If the committee was not chosen at a legal meeting, or if when their report was accepted, the same objection would apply, a ratification at a subsequent meeting, which was legal, would give validity to the doings of the committee and of the proprietary. The ratification would relate back to the time of the inception of the transaction and would have a complete retroactive efficacy. Story’s Agency, <§> 244.
But it is contended that the proceedings of the proprietors, touching the sale of the land to the plaintiff, are not duly certified, inasmuch as they have not the attestation of the clerk, who was such at the time. The case finds, that the clerk entered upon the records in his own handwriting every thing in reference to the sale ; his death occurred before the dissolution of the meeting, between the times of holding two adjournments of the same meeting. It was not necessary for an attestation until the close of the record of the meeting with all its adjournments. After his death, the proprietors chose a clerk, properly qualified, to finish the records left incomplete. They are now full, and the proprietary cannot object to their truth and are bound by them. It must often happen, that records are left imperfect by the one who was clerk at the time of the transaction recorded. When death, or accident of any kind, leaves the records of a town, a court, or a private corporation m this condition, it is not to be admitted that all the rights *554intended to be brought into existence or secured, are to be lost by such occurrences.
But the defendant does not stand in such a relation to the proprietors or to the plaintiff as to authorise the technical objections, on which he relies. The plaintiff is bound only to show that the land was in his possession either actual or constructive, at the time of the alleged trespass, and this rightfully as against the defendant. The proprietor’s records disclose the facts on which the plaintiff relies, and both they and he treat them as valid. He has paid the consideration for the land, and they have received it.
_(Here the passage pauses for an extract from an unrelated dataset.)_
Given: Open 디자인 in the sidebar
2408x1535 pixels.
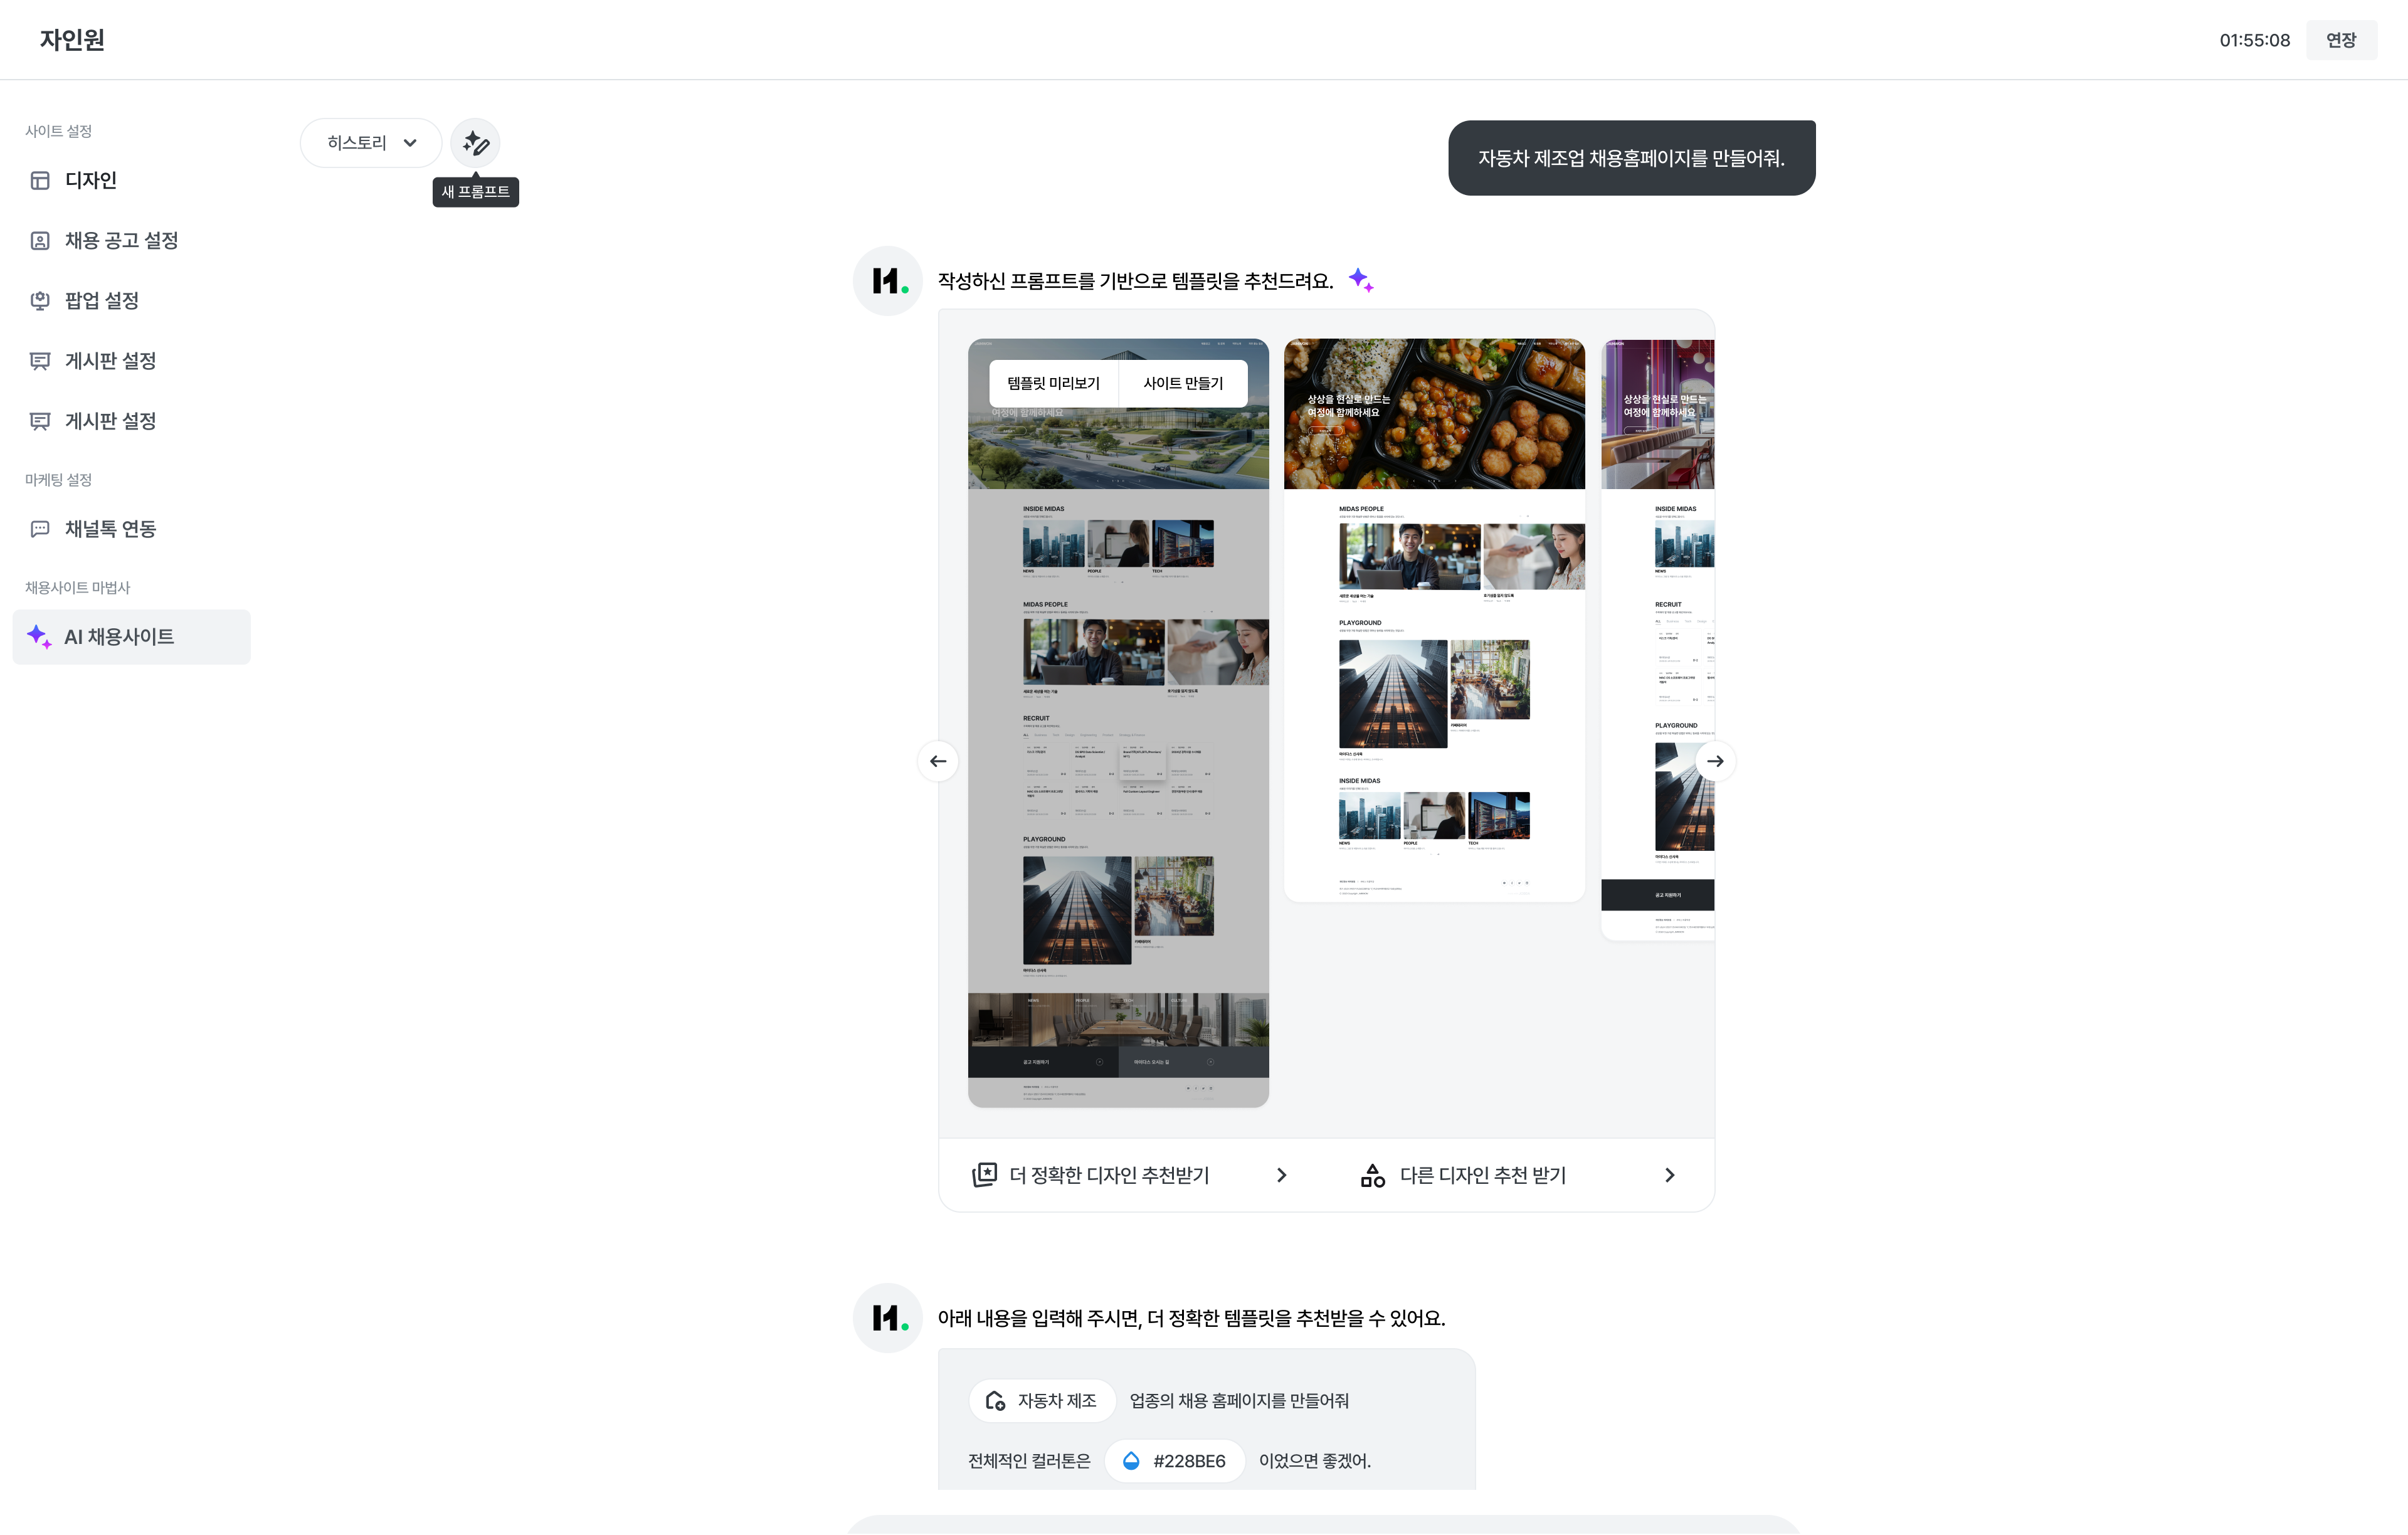Looking at the screenshot, I should (x=90, y=180).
The defendant is a stranger to these transactions, has no rights to be affected whether they stand or fall; no claim to the land or to the trees cut by him has he presented. As the case finds the facts, his acts are equally a trespass, whether the land or its possession passed from the proprietors to the plaintiff or not, and in an action like this the wrongdoer cannot set up a title in a third person, without showing some authority or right derived from the owner to justify his acts. He cannot avail himself of defects in the mode of calling meetings of the proprietors, to invade the rights, of those to whom they in good faith intended to sell the land, and then relieve himself from liability by invoking the title of those, who do not claim it for themselves, but by their records assert that they have parted with it to another.
But it is denied, that any interest whatever passed from the proprietors to the plaintiffs, if every step taken by them was legal; and the case of Thorndike v. Richards, is relied upon in support of the proposition. When that case is examined it will be found not to conflict with other cases, which fully establish the contrary doctrine ; and it cannot be material, whether the vote of the proprietors, be direct upon the subject, or whether a committee is appointed to make the sale, and they report it so made, and the report is duly accepted. Adams v. Frothingham 3 Mass. R. 352 ; Springfield v. Miller, 12 Mass. R. 415 ; Williams v. Ingell, 2 Metc. 83 ; Codman & al. v. Winslow, 10 Mass. R. 146.
The evidence on which the plaintiff claims the right to main*555tain the action as against the defendant, shows such a right derived from the proprietors, that the possession must be regarded as constructively in him; this is all that is required ; and by the agreement of the parties the nonsuit must be +aken off, and the action stand for trial.